*VORLIEGENDER TEXT:*
>>

# Pumpen für Gleichstrom



## RobiHerb (9 Juni 2012)

Hallo, es ist eine "Spielerei nach Feierabend" aber folgendes Problem:

Ich möchte eine Solaranlage installieren, um zuerst einmal im Sommer Warmwasser zu haben. 

Löten kann ich, Elekronik kann ich, Regeln kann ich, also brauche ich nur die Materialien und es sollte nicht zu teuer werden.

Mein Problem ist die Solar Umwälzpumpe im Primärkreislauf. Alle mir bekannten Pumpen, die diese Temperaturen abkönnen, sind 230 Volt Heizungspumpen. Die kann ich aber aus meiner SPS nicht mit PWM ansteuern.

Gibt es Pumpen, die mit 24V die hohen Temperaturen eines Solarkreislaufs im Dauerbetrieb vertragen? (Natürlich nicht zu teuer!)


----------



## Lars Weiß (9 Juni 2012)

Moin, ich könnte mir vorstellen das es da was im Bereich Bootszubehör gibt.


----------



## Jörg_24 (13 Juni 2012)

*Gleichstrompumpe Solar*

Hi,
zu deinem Problem fällt mir nur eine LAING-Pumpe (laing.de/produkte/pumpen/gleichstrompumpen_vario)  ein, die ist genau dafür gedacht... Aber PWM geht wohl auch nicht - dafür aber recht einfach mit einem Solarpanel.

<<

*DATENBLOCK:*
>>

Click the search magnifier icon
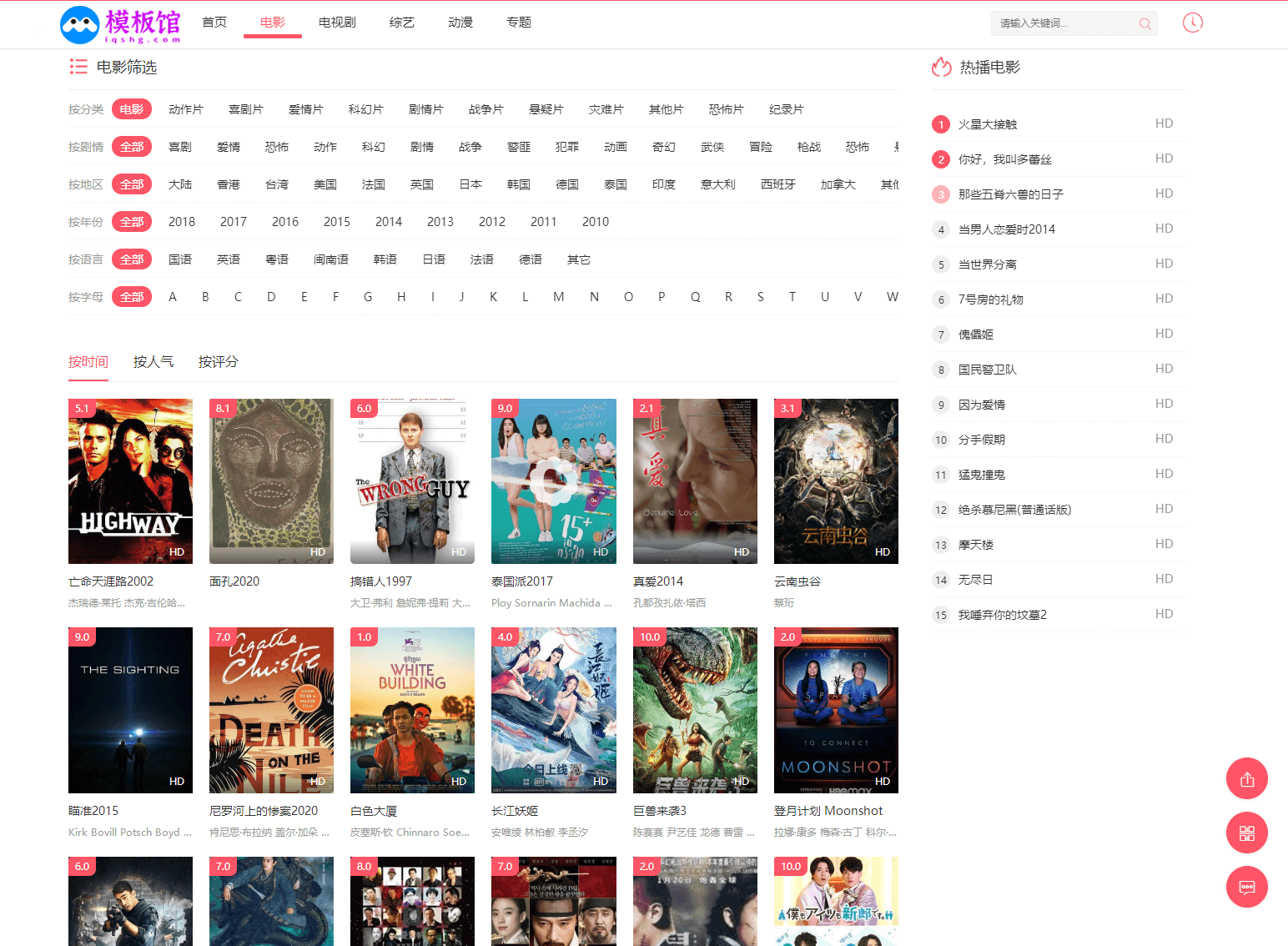[x=1145, y=23]
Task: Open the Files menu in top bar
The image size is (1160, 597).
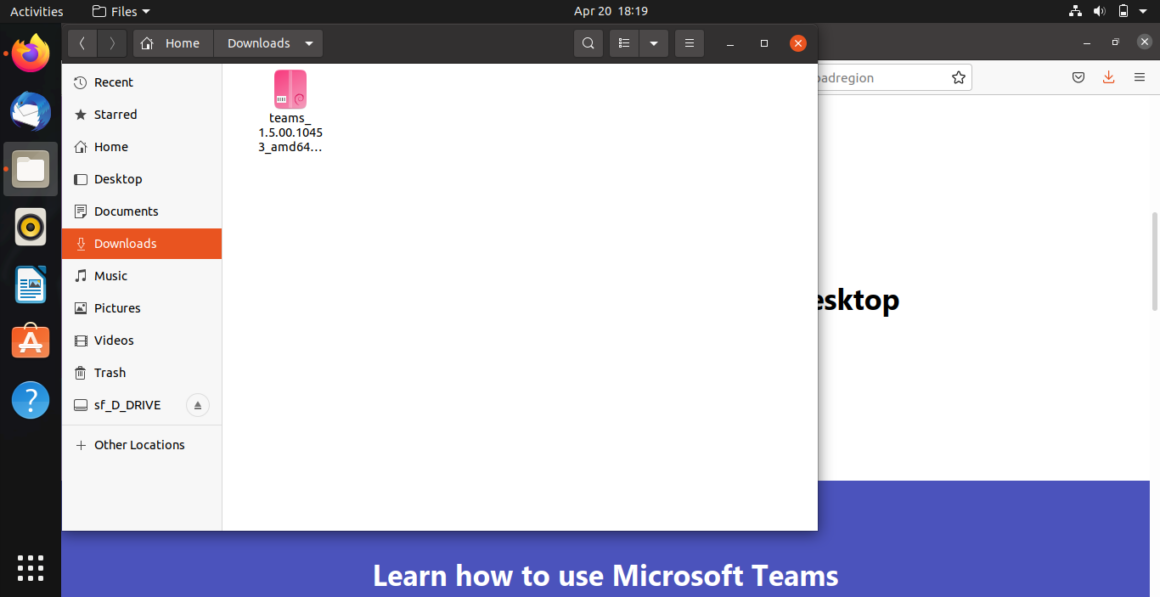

<<

*ZU LÖSENDE AUFGABEN:*
A) Zitieren Sie aus dem vorliegenden Text wörtlich die Passage von "## RobiHerb (9" bis "zu teuer werden.".
B) Nennen Sie sämtliche Benutzernamen, unter denen im vorliegenden Text Beiträge veröffentlicht wurden.

*LÖSUNGSÜBERSICHT:*
A)
## RobiHerb (9 Juni 2012)

Hallo, es ist eine "Spielerei nach Feierabend" aber folgendes Problem:

Ich möchte eine Solaranlage installieren, um zuerst einmal im Sommer Warmwasser zu haben. 

Löten kann ich, Elekronik kann ich, Regeln kann ich, also brauche ich nur die Materialien und es sollte nicht zu teuer werden.

B) RobiHerb, Lars Weiß, Jörg_24